Вследствие той вульгаризации идей индивидуализма, которой так боялся Ницше, нередко можно встретить стоящие рядом выводы одного и того же порядка, сделанные из книг Штирнера и Ницше, с целью обосновать какое-либо положение индивидуализма. А между тем, несмотря на сходство их в отдельных взглядах, как, напр., на христианство в его враждебности свободной полноте жизненных проявлений, Ницше и Штирнер расходятся между собою именно так, как должны разойтись теоретик-индивидуалист и стоящий на пути к практицизму анархист. То, что венчает здание индивидуалистической системы, являясь в тоже время ее сердцевиной, ее основой, — определенное содержание индивидуального творчества, духовное строительство, питающееся материалами, добытыми из жизни личного „я“, именно это отсутствует в учении Штирнера. Он ратовал за свободу человеческого „я“, но во имя чего? Толстой и Вл. Соловьев во имя „оправдания добра“, Ницше и Достоевский во имя идеи того Высшего человека, которого Ницше называл сверх-человеком. Что же было целью Штирнера? Не свобода ли для свободы, как есть искусство для искусства?

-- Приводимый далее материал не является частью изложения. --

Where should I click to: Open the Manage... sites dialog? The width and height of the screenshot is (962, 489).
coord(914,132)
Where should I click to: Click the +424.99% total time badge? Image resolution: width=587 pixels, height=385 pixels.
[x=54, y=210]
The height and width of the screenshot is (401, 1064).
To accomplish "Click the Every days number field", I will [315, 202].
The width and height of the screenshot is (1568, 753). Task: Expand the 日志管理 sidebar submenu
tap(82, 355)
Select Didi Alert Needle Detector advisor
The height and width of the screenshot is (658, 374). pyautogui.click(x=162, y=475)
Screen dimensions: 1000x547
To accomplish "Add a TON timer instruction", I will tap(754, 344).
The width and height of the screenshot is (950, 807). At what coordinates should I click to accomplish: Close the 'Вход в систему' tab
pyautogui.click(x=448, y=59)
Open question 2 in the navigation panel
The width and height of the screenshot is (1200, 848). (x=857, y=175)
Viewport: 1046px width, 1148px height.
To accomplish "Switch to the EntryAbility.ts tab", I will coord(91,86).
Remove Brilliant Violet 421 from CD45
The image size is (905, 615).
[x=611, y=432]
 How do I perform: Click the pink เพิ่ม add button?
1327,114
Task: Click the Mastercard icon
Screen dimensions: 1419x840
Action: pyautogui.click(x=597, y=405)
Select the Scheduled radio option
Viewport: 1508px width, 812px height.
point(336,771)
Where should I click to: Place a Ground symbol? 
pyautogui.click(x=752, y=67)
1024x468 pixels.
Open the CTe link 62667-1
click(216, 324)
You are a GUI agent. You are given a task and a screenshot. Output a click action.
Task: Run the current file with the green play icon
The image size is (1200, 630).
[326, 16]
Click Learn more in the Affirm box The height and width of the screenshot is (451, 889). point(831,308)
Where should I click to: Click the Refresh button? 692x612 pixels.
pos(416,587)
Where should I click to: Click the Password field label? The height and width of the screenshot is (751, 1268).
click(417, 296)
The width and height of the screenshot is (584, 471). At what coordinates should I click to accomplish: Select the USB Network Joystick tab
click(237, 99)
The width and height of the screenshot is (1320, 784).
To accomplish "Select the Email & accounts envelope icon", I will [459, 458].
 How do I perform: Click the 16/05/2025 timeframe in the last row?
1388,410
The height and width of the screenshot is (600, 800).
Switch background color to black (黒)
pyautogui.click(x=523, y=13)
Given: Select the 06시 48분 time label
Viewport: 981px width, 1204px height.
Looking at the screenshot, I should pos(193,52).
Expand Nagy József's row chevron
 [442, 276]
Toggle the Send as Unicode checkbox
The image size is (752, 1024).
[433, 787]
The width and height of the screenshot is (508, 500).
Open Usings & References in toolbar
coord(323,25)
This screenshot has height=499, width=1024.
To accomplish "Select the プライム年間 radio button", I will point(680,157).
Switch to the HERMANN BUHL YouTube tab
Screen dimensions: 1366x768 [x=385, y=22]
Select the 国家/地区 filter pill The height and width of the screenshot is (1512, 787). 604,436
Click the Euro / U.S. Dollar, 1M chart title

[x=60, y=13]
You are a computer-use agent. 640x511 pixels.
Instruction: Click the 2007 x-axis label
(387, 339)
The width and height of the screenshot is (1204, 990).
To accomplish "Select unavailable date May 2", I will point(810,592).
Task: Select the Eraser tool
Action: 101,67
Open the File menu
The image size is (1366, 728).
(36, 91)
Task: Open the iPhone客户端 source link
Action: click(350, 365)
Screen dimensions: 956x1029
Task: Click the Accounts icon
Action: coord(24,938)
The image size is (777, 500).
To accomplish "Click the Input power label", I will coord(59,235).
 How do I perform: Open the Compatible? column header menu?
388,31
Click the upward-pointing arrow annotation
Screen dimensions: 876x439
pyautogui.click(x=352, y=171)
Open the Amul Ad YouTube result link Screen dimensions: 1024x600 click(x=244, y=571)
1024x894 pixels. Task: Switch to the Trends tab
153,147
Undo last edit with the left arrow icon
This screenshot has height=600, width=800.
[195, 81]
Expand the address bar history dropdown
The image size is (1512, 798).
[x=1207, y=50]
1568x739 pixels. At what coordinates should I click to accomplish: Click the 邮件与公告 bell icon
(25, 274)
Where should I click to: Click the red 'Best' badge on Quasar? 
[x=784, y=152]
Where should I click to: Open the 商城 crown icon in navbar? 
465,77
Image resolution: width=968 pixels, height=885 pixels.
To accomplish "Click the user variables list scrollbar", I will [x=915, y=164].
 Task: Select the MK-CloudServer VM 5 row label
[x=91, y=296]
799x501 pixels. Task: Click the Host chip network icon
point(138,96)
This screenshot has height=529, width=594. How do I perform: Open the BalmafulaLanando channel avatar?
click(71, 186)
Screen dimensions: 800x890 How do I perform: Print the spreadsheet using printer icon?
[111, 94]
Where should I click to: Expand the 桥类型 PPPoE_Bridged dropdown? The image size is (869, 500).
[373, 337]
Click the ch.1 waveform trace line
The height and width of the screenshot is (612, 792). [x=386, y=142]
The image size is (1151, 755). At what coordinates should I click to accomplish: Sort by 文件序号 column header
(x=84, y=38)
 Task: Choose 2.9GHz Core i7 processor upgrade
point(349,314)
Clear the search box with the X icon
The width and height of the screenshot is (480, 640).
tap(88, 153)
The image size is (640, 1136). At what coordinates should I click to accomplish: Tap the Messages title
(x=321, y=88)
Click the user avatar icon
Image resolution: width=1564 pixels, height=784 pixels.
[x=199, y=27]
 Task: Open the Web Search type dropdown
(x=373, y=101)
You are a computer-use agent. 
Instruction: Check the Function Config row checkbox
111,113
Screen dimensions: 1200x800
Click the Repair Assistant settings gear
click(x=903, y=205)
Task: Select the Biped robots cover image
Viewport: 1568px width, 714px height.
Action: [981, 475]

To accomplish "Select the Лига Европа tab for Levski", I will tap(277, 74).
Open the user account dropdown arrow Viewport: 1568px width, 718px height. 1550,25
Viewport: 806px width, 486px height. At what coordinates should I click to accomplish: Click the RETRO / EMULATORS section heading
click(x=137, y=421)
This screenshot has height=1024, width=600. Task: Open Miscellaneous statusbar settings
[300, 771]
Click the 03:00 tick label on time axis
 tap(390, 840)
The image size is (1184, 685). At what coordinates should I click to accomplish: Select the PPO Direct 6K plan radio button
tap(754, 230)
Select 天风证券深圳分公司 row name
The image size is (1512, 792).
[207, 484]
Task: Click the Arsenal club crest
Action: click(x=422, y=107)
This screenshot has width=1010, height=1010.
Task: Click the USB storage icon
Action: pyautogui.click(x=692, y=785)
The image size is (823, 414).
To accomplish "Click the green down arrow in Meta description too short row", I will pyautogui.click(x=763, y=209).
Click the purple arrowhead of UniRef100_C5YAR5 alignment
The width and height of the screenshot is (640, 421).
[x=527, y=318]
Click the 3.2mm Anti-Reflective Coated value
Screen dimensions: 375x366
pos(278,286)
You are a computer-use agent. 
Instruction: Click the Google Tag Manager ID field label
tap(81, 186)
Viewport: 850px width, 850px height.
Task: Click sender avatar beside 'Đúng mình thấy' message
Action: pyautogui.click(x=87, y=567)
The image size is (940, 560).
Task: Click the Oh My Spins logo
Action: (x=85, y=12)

Штирнер, как и все теоретики анархизма, совершил два величайших греха против индивидуализма: 1) он взял, как объект своих требований, как основу своей системы — среднее типическое человеческое — „я“, вырванное из миллионов таких же, ибо ему нужна была не индивидуальность в смысле своеобразия, и личной силы, а индивидуум просто, как носитель известного „я“; 2) в основу своего воинственного индивидуализма он не полагал никакой творческой цели, никакого духовно-трудового содержания, которое оправдывало бы требование свободы и создавало самый импульс к мощной борьбе за нее и вдохновенной созидательной растрате сил.
А этот мощный импульс чувствуется в каждой строке Ницше. Напрасно стали бы указывать на то, что автор книги о Заратустре прославляет самый избыток животного здоровья у „белокураго зверя“, опьянённость стихийно растительным процессом жизни, указывая этим на самоценность грубой и сильной свободы жизни. Сравнивая „моргающего человека“ современности с „белокурым зверем“, Ницше видит во втором ту жизненную красивую силу, необходимую, как материал для его строительства, которой совершенно нет у первого. На почве этой здоровой жизненности можно построить утонченное здание будущего сверх-человечества. Духовность, задавившая непосредственную жизненность, сама истощается и скудеет, превращаясь в бесплодную почву, годную для „тарантулов“, проповедующих скопчество и отречение. Видя в этом бессилие, Ницше прославляет нетронутую силу инстинктов и еще совсем сохранившую свою гибкость и мощную стремительность волю древнего германца. Как зодчий любуется красотой каменных глыб, которые лягут в основание высокого здания, так Ницше, среди бесчисленных примеров истощенности, болезненности, дряблости, указывает на „белокурого зверя“, обладателя ярко-красной крови, железных мускулов, отваги и радостного стремления жить.
Не будем касаться других примеров, обнаруживающих бездну, лежащую между анархизмом и индивидуализмом. Ярче всего это показывает параллель между такими характерными представителями обоих учений, как Штирнер и Ницше. Обнаруживающееся же различие между этими учениями диктует нам следующий, необходимый для дальнейшего вывод: связь между революционным движением и индивидуализмом, в той форме, какую принял он в анархизме, оказывается совершенно не определяющей истинных взаимоотношений революции и индивидуалистического учения, ибо метаморфоза, какую вынесло последнее в своем процессе превращения в анархизм, создала в результате нечто самостоятельное и чуждое первоначальному учению. Анархизм — не синоним индивидуализма; анархист — не индивидуалист. Легче сблизить, как индивидуалистов, христианского аскета и Ницше, чем П. Кропоткина или Прудона и Ницше.